§ Information provided
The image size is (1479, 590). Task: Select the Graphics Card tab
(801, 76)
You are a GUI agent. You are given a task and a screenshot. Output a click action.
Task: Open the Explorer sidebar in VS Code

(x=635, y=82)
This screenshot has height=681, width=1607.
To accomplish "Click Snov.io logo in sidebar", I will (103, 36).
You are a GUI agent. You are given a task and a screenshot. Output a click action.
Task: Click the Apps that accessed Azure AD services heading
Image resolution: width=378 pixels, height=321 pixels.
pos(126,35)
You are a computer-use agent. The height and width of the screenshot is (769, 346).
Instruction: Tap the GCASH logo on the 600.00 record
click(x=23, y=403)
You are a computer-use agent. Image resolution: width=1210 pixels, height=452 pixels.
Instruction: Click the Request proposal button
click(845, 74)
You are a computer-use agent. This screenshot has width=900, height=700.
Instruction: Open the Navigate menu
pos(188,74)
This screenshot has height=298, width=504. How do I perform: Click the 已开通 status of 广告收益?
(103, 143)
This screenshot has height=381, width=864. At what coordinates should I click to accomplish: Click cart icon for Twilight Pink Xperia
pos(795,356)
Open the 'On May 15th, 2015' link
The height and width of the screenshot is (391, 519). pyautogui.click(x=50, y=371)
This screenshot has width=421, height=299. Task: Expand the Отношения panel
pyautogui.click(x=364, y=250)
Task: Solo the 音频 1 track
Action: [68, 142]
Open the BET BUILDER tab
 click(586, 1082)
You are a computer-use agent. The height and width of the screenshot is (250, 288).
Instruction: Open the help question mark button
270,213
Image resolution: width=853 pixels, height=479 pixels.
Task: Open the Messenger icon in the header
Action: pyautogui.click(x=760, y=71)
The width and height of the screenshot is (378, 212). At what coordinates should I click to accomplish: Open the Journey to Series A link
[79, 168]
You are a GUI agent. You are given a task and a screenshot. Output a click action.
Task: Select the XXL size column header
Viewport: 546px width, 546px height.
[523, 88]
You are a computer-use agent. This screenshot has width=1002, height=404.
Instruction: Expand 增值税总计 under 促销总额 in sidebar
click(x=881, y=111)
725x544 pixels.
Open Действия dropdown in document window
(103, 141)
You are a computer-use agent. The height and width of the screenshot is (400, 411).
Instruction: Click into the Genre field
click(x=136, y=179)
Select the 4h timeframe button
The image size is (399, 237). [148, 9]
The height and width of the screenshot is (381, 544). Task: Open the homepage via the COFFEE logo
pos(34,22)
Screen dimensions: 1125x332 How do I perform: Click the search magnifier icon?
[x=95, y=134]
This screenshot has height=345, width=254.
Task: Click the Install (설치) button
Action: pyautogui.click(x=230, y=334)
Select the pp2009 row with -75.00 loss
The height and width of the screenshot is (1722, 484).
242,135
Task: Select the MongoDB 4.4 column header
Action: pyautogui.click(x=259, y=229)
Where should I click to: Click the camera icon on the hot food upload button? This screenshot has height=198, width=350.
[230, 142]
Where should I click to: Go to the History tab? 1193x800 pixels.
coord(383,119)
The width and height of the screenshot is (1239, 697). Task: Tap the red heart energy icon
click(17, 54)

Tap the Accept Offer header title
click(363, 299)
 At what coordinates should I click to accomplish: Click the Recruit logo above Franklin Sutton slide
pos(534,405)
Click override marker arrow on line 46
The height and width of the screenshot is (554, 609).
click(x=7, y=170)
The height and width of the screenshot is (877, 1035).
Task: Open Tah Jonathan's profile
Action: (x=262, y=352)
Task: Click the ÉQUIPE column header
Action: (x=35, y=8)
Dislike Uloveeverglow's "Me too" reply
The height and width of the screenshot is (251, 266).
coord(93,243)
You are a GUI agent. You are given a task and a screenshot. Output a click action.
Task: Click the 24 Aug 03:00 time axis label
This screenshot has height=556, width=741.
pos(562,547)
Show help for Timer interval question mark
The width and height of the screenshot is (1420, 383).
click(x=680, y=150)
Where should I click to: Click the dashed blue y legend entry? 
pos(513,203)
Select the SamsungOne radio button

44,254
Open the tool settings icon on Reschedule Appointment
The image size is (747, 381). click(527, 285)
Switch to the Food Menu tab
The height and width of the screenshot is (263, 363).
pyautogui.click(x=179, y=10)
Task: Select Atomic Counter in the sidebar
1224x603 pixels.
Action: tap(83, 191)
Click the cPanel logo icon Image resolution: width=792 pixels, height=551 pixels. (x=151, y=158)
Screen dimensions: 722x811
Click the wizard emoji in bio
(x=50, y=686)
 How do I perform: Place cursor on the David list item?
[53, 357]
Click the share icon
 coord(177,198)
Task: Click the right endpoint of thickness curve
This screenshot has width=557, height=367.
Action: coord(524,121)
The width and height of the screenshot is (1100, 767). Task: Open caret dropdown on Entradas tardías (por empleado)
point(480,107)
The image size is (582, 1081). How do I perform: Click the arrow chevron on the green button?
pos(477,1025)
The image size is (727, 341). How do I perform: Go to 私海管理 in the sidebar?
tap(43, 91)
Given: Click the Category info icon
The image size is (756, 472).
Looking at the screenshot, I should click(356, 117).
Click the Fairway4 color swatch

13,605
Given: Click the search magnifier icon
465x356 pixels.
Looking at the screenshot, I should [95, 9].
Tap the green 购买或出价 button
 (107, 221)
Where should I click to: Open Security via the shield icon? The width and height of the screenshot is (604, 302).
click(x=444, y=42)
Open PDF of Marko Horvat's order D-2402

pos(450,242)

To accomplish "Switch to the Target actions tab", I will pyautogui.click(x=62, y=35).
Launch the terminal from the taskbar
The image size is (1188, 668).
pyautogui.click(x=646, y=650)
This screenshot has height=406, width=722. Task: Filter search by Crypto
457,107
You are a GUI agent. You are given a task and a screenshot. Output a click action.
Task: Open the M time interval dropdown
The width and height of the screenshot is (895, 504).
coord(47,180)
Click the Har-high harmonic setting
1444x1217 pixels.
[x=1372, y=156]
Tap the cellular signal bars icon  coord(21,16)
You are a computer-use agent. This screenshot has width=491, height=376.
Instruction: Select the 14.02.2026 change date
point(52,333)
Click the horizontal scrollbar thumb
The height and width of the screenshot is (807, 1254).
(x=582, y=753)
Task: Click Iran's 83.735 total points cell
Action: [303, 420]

§ Exercise instructions
Tally of lines with the word "interval": work out how many lines in the records hold it, and give that number only.

§ Answer section
2